Creative sentencing for T.I. creates concerns

As detailed in this Atlanta Journal-Constitution article, the creative sentence engineered for the rapper T.I. is creating a stir.  Here is the start of the article:

Both were felons caught with guns. Popular rapper T.I. was sentenced to a year and a day in prison after he pleaded guilty to possessing three machine guns and two silencers, all bought from an undercover federal agent and just a fraction of all the weapons taken from his house and car that day.

In comparison, James Harold Ingram, an unknown, got two years in prison when federal agents, investigating reports he had a moonshine operation, arrested him with four rifles and marijuana he had planned to sell.

T.I., whose legal name is Clifford Harris Jr., had something to offer beyond his cooperation and admission of guilt: his fame, his name and his potential influence over kids who might think guns and violence are cool. Ingram had nothing.

While some have suggested T.I.'s unusual deferred sentence is lenient, U.S. Attorney David Nahmias said it was negotiated because Harris and his attorneys offered a plan to prevent crime. His prison sentence of one year and a day begins only after he has spent at least 1,000 hours preaching the message that violence and guns are bad. With earned time off, his prison stint could be cut to just over 10 months.  But if he fails to meet conditions, he could be sent for prison for almost six years.

"It's not ... because he's a star he gets a lower sentence," Nahmias said.  "Being a star isn't a reason to be targeted or a reason for a lower sentence. If you help convict others, you get a lower sentence.

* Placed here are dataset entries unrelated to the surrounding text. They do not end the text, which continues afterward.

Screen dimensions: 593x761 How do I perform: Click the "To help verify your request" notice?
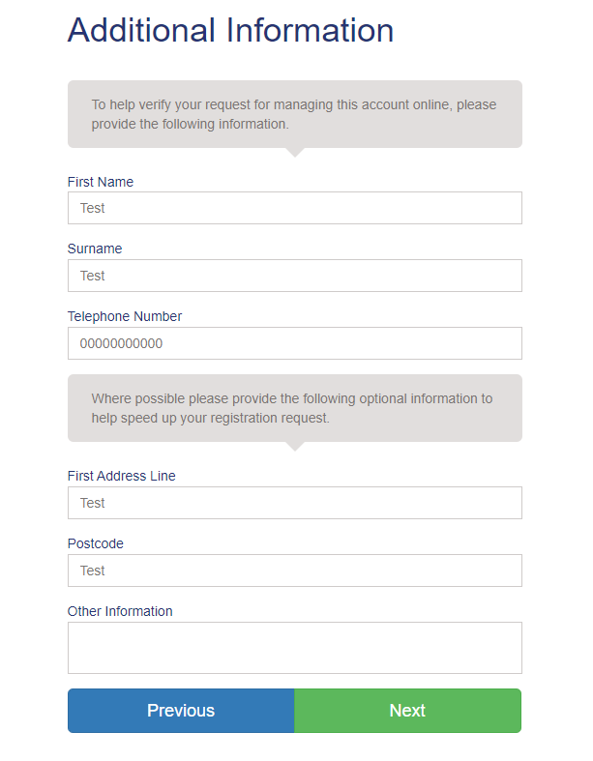(x=295, y=114)
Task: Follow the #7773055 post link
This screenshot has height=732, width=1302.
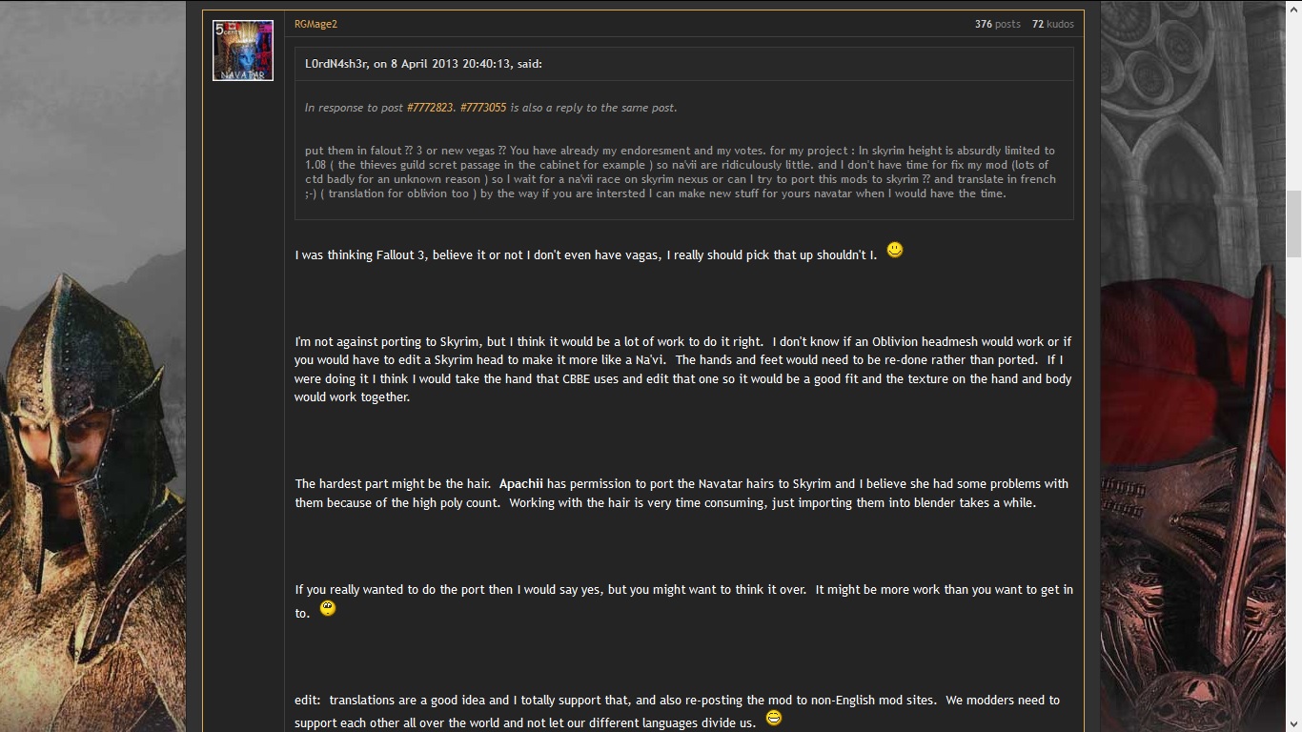Action: click(483, 108)
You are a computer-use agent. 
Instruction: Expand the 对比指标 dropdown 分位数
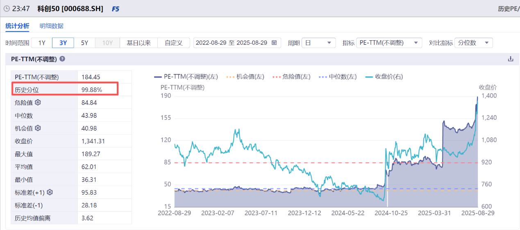click(473, 43)
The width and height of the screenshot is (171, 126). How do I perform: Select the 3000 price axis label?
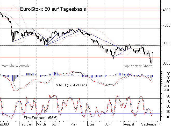click(166, 63)
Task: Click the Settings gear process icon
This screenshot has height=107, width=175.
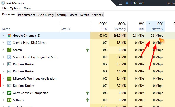Action: [x=9, y=100]

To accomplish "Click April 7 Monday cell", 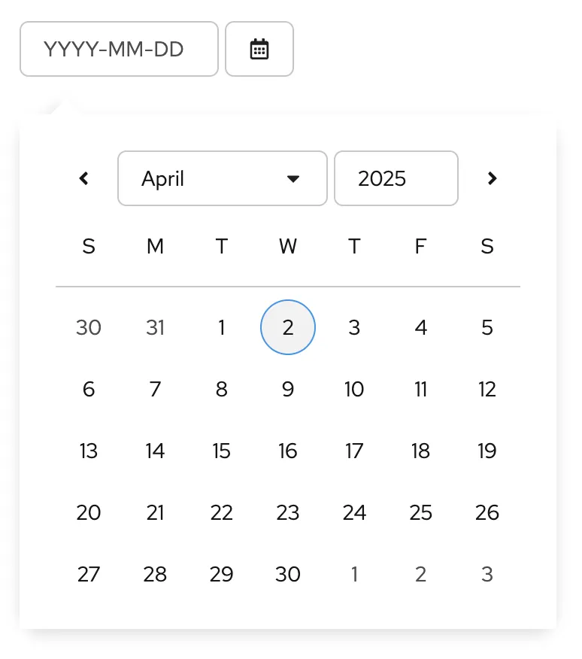I will (x=155, y=390).
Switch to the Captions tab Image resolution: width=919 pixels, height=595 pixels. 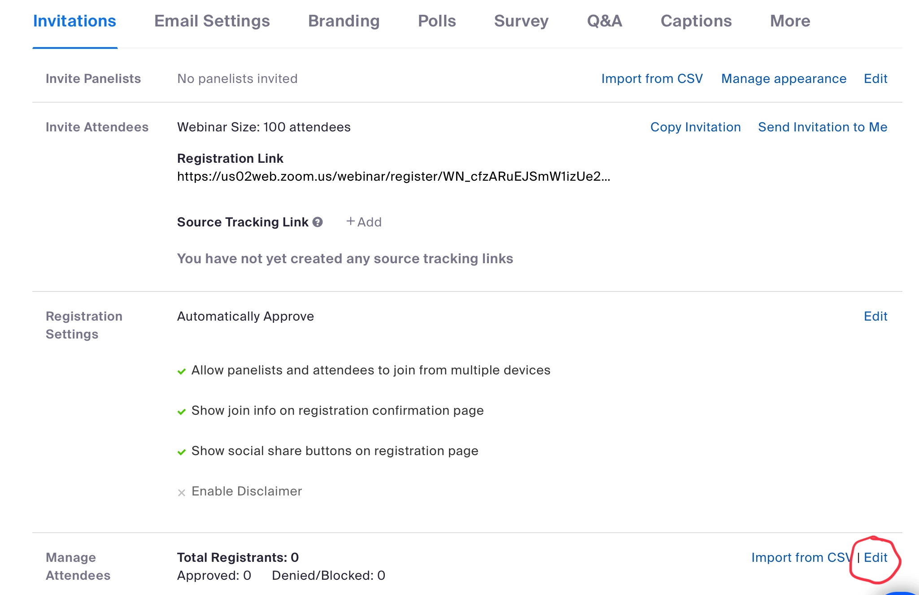click(x=696, y=21)
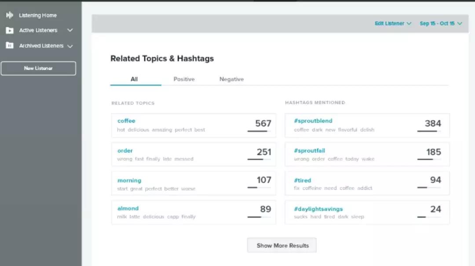Open the order related topic

125,151
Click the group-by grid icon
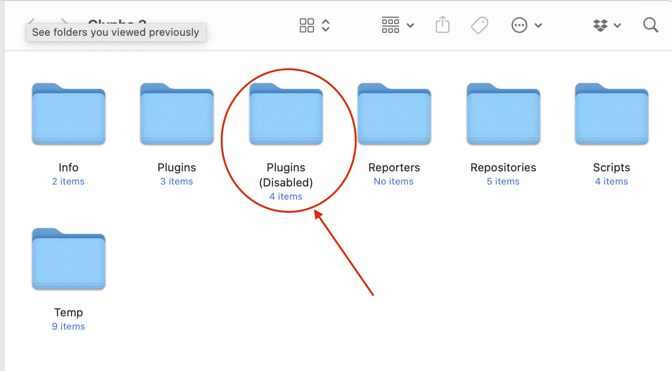This screenshot has height=371, width=672. [x=390, y=25]
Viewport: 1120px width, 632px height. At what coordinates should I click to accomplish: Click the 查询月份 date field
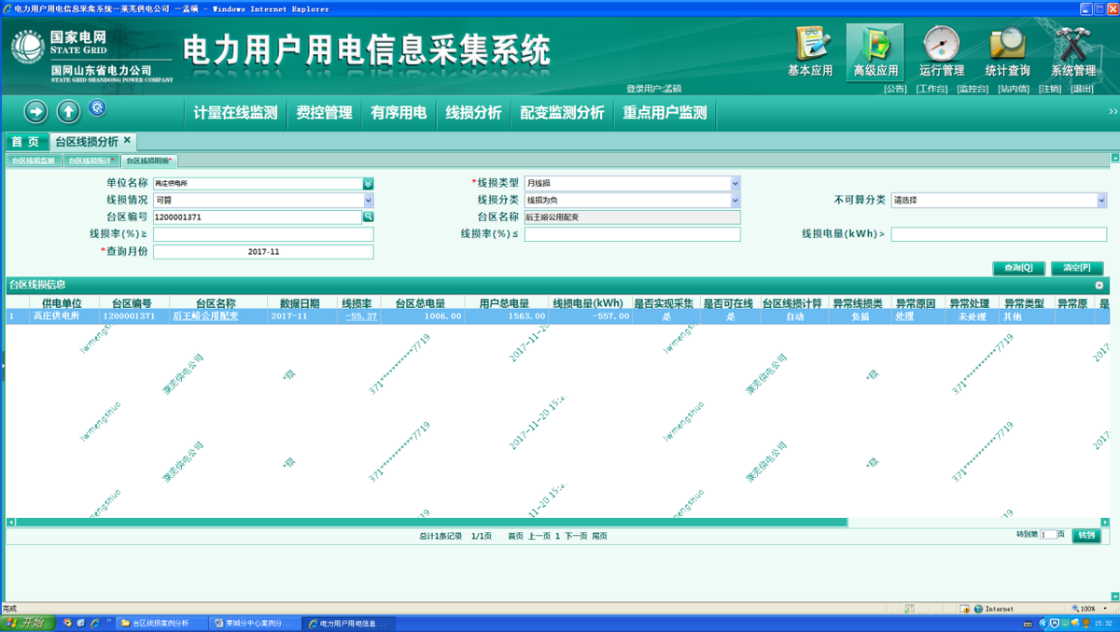[x=263, y=252]
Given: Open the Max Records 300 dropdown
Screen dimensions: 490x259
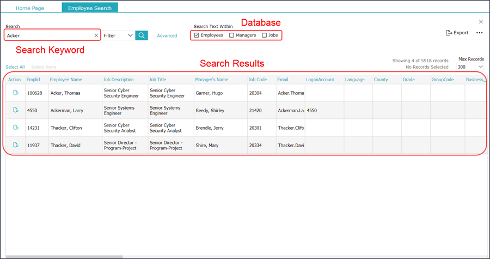Looking at the screenshot, I should [470, 67].
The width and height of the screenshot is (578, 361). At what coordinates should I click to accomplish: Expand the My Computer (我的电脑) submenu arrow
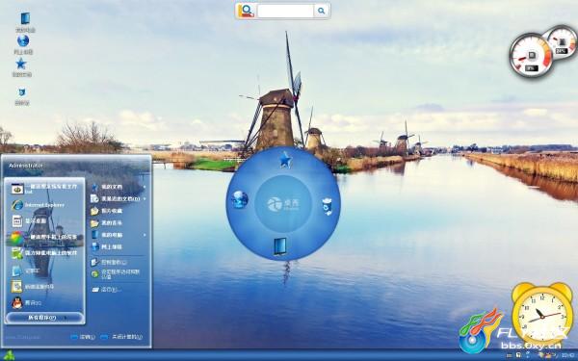click(x=145, y=235)
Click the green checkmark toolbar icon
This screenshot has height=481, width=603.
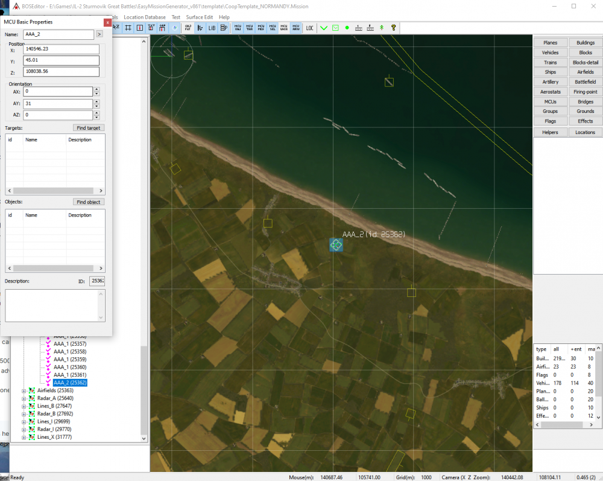click(324, 28)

What he proposed was to go out and help prevent crime.  If he's able to prevent a crime, that's something you should get a reduced sentence for."

It's his star quality that makes the plan workable, legal experts say.  "He got it because he's a celebrity and has a bigger impact and is able to offer more to offset the sentence," said defense attorney Michael Trost, a former prosecutor.  "Do I think he got it just because he's a celebrity? No."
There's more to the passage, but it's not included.